** DESCRIPTION OF THE TASK **
All of the data below must be reproduced word for word, but without its images.

** PROVIDED INFORMATION **
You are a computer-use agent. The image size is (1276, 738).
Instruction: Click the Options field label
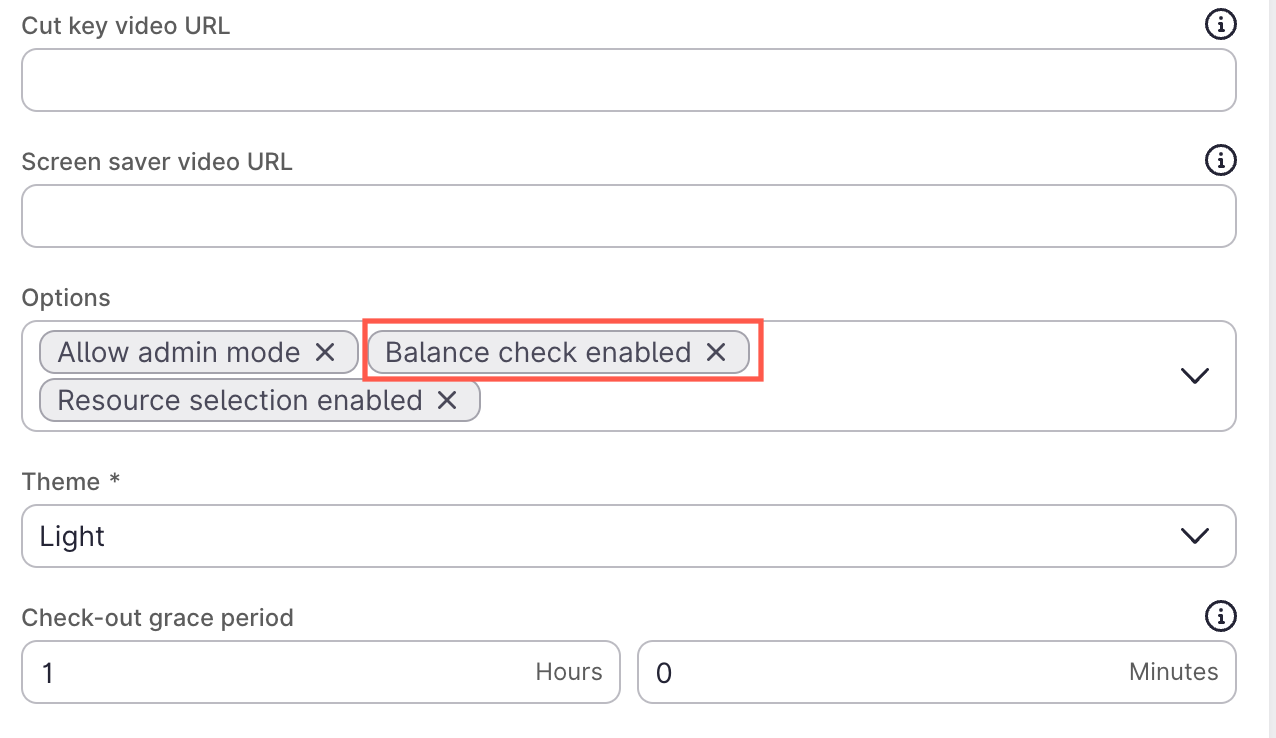pos(66,297)
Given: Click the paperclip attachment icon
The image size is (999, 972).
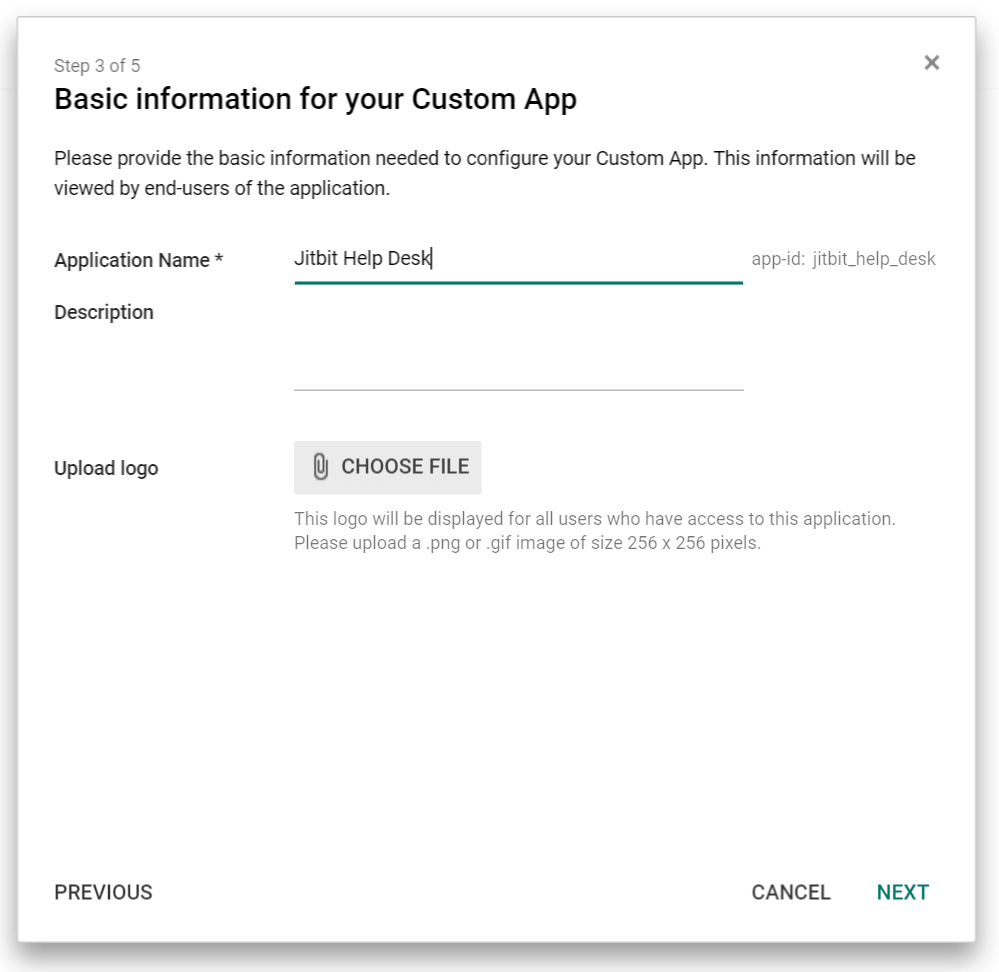Looking at the screenshot, I should (x=321, y=466).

** TASK ANSWER **
You are a computer-use agent. The image size is (1276, 738).
Instruction: Click the Options field label
pos(66,297)
Given: Click the paperclip attachment icon
The image size is (999, 972).
Looking at the screenshot, I should (x=321, y=466).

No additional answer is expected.